Seagate Demonstrates 1 Terabit per Square Inch Hard Drive Technology
March seems to be turning into the month for hard drive technology announcements. Last year, Samsung was showing off the first 4TB hard drives. This year, Seagate is showing off the technology that they expect to take hard drives up as high as 60TB. That technology is Heat-Assisted Magnetic Recording (HAMR), a system that uses lasers to flip the bits on a hard drive and is poised to replace Perpendicular Magnetic Recording (PMR), the technology behind current hard drives. For PMR, 1Tb per square inch is the theoretical limit which would leave hard drives topping out at about 6TB. For HAMR, 1Tb per square inch should be just the beginning with headroom for 5-10 times greater areal density in the future. Seagate’s tech demo may not have come with any timelines, but Seagate and the other hard drive manufacturers working on HAMR were shooting for 2015 at Diskcon last year, with 2013 maybe being eyed for lower areal density drives to test deployments.
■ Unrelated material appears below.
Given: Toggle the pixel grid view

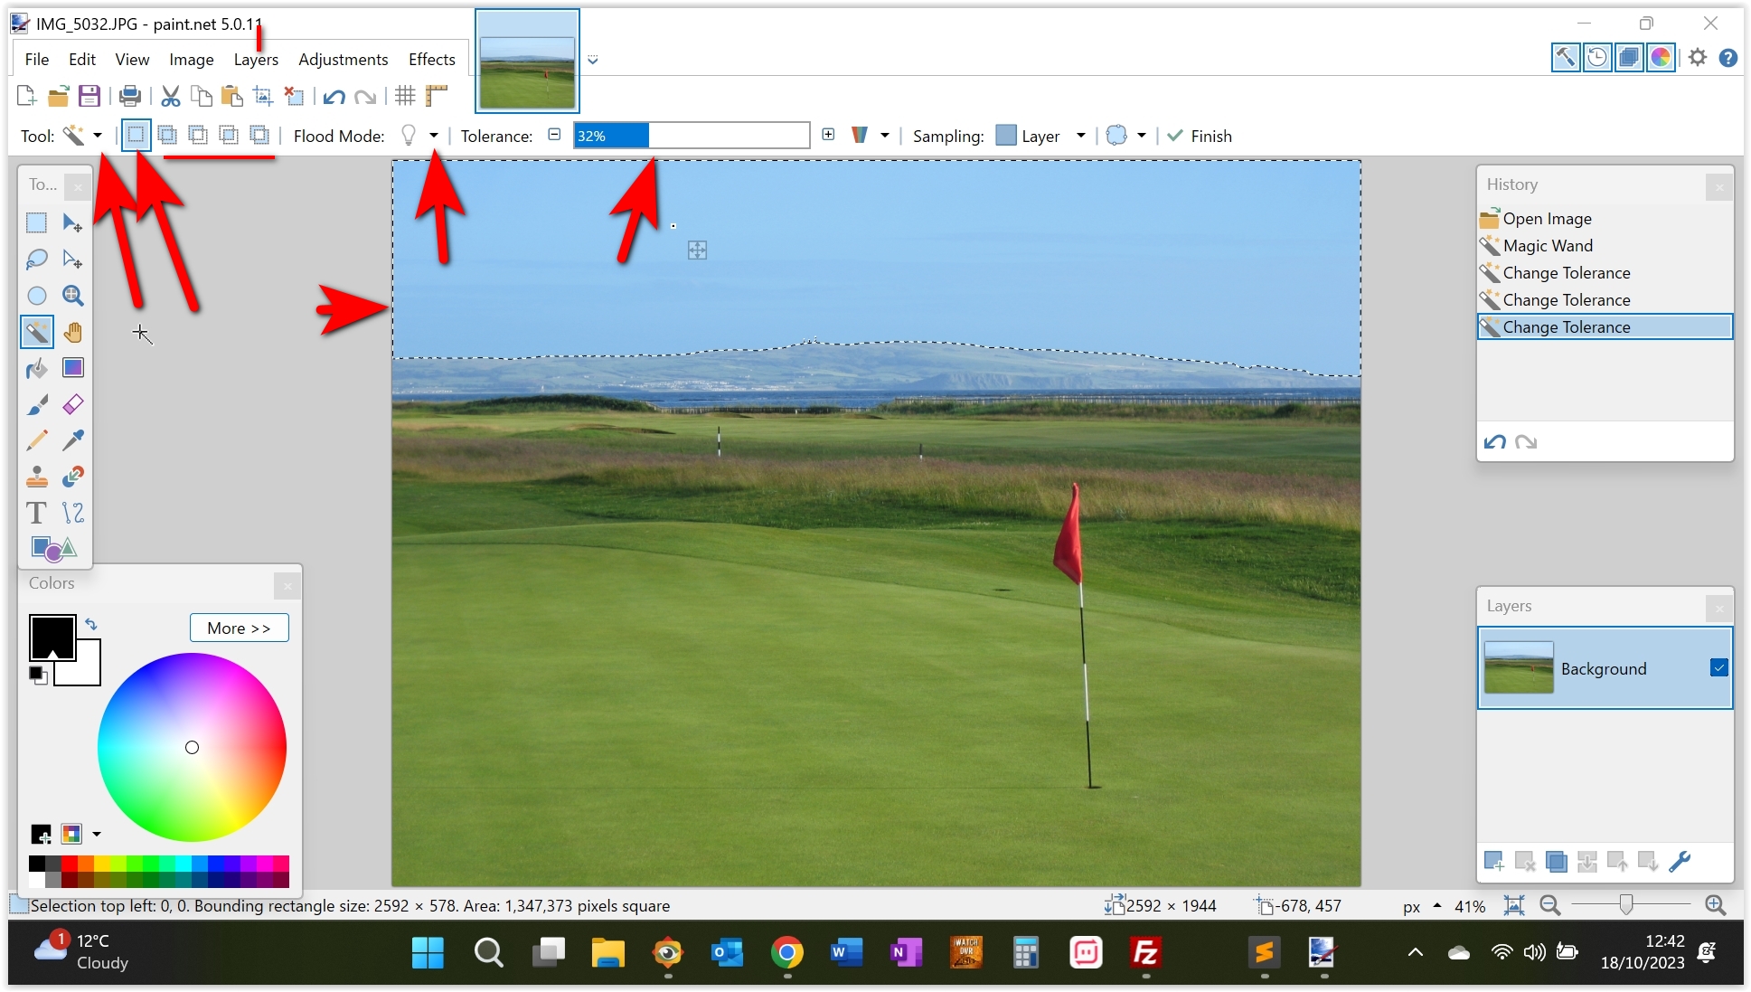Looking at the screenshot, I should (405, 96).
I know most of us will be pretty wary of those early drives, but it is exciting to think that expanding hard drive capacities might become a more frequent part of the news cycle once again and give me an excuse to free up some drive bays in the home server.
The press release provides few details on the specifics of the implementation, but HAMR is something Seagate has been working on since at least 2006. Although there’s no timeline for when the technology will be ready for mass consumption, the perpendicular recording technology currently used by hard drive makers is expected to run out of steam near the 1Tb/in² threshold.